• _Document text_:
++++

March 30, 2017
Brookhaven physicist Percy Zahl at the Center for Functional Nanomaterials, where he uses scanning microscopy and the Gnome X Scanning Microscopy (GXSM) open-source software he developed to image and manipulate individual atoms and molecules. On the computer screens in front of him are simulated non-contact atomic force microscopy (NC-AFM) images of a trimesic acid (TMA) dimer (left) and a structural model overlaid on the dimer (right). He generated the simulations with a new plug-in that is part of the recently updated GXSM software. Zahl is using NC-AFM to look at hydrogen bonding between TMA molecules that self-assemble on a copper substrate. These hydrogen bonds (the dotted lines between the blue hydrogen atoms and red oxygen atoms, right screen) play a key role in the formation of metal organic-frameworks, which are 3D porous materials of interest for a variety of applications, including catalysis, gas capture, and biomedical sensing.
Since 2005, Zahl has been working as an associate scientist at Brookhaven’s Center for Functional Nanomaterials (CFN), a DOE Office of Science User Facility. He came to Brookhaven from a postdoc position at IBM Zurich, where SPM was founded, with the invention of the scanning tunneling microscope in 1981.

++++

• _Supplied information_:
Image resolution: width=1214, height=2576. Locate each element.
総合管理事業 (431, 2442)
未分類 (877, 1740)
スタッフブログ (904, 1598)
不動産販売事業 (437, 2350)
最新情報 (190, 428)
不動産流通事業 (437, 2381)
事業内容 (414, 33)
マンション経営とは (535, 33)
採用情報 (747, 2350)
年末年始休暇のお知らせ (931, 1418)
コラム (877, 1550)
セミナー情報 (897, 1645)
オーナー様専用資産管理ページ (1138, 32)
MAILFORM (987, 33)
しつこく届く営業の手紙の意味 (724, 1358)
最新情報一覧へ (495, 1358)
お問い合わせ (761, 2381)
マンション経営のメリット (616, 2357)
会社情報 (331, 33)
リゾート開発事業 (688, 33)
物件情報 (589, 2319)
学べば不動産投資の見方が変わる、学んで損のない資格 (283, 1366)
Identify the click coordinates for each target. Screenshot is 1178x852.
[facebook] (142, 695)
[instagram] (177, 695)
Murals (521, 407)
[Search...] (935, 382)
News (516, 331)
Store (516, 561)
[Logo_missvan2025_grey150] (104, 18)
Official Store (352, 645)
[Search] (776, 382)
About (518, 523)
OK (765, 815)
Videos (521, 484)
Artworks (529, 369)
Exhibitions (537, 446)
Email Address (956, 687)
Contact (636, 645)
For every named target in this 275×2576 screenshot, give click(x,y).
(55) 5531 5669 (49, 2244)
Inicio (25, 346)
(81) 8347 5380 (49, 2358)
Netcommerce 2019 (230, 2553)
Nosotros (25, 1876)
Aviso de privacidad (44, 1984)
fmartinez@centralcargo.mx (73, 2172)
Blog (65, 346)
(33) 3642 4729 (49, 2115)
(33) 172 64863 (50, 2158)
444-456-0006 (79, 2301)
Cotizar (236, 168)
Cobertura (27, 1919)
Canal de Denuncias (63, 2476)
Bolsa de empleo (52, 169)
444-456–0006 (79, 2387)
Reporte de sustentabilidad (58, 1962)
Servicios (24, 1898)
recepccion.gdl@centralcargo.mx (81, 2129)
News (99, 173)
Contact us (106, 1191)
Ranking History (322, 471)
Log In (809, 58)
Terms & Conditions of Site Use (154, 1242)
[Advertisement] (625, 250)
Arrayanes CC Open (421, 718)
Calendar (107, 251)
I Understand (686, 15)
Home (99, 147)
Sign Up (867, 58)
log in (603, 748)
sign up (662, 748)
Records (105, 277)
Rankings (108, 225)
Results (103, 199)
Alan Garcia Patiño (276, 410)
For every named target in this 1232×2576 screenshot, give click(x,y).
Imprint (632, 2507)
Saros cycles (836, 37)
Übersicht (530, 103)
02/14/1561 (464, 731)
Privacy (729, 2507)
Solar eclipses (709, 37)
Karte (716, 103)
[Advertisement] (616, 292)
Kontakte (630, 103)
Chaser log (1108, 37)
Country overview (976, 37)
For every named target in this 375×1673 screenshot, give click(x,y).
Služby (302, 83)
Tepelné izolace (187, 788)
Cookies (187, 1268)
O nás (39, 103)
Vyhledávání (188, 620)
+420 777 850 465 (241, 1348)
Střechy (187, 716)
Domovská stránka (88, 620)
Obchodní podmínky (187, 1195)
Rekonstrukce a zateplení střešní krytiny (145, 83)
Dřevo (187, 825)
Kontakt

++++

• _What to do_: Please translate this sentence from the article about Percy Zahl into Spanish: "Since 2005, Zahl has been working as an associate scientist at Brookhaven’s Center for Functional Nanomaterials (CFN), a DOE Office of Science User Facility."

• _Output_: Desde 2005, Zahl trabaja como científico asociado en el Centro de Nanomateriales Funcionales (CFN) de Brookhaven, una instalación para usuarios de la Oficina de Ciencia del DOE.